* **Problem details**
Extract, word for word, the passage of the summer flounder article that begins with the words containing "I’ve long said" and ends with "to anyone else.".

-- begin Source text --

The way things are supposed to go, fisheries managers
compile their data. Then they wade
through the numbers, and with the information provide, adopt a policy for
managing the relevant fishery.
I’ve long said that if you clear your mind, and let the
numbers do the talking, they’ll tell you just what to do.
However, there are folks out there who want to turn things
upside down. Instead of creating a
policy based on the data, they try to create data that supports their favorite
policy, whether or not it makes sense to anyone else.
We saw that recently with summer flounder.
Just last week, an
article appeared in The Fisherman
titled “A Case for Change in Fluke Management.” It was written by someone named Tom Smith
who, according to information accompanying the article, is a corporate
numbers-cruncher, but seems to lack any training or experience in the science
of fisheries management.
It’s telling
that the piece was subtitled
“New and exciting data could indicate that NOAA Fisheries
efforts to save the summer flounder fishery may actually be contributing to the
recent decline, an argument that could bear fruit in [Save the Summer Flounder
Fishery Fund’s] ongoing efforts,”

-- end Source text --
-- begin Provided data --

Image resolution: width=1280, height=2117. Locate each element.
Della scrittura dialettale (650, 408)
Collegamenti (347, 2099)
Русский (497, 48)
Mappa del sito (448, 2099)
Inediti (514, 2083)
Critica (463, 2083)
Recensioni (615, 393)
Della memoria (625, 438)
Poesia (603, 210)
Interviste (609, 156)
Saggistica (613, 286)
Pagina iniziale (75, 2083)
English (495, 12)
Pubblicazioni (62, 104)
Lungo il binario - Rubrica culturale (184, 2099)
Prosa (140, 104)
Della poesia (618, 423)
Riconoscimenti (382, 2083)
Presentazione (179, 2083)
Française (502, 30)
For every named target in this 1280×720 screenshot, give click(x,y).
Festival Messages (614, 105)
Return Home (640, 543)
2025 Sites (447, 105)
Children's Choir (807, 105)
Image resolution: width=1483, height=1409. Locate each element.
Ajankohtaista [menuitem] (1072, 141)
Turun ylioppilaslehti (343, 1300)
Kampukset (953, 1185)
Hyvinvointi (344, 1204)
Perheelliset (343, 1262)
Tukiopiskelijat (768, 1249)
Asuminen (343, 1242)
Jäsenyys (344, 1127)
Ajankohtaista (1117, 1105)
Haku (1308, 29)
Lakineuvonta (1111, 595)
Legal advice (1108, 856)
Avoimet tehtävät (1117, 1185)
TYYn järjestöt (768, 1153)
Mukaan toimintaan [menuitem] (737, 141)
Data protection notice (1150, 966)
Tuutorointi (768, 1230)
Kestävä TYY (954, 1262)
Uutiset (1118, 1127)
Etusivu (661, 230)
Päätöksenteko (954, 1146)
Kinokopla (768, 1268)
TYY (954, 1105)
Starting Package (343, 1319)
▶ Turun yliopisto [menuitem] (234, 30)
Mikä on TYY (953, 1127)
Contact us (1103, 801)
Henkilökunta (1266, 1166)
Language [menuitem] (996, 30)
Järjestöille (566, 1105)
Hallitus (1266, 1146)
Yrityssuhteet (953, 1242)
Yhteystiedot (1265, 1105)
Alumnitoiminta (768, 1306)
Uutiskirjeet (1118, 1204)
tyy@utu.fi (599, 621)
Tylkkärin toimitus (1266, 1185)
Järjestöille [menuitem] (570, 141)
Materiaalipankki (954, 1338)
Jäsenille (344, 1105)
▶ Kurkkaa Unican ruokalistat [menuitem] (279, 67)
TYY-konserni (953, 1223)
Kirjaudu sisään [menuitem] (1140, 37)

-- end Provided data --

* **Answer to this task**
I’ve long said that if you clear your mind, and let the
numbers do the talking, they’ll tell you just what to do.
However, there are folks out there who want to turn things
upside down. Instead of creating a
policy based on the data, they try to create data that supports their favorite
policy, whether or not it makes sense to anyone else.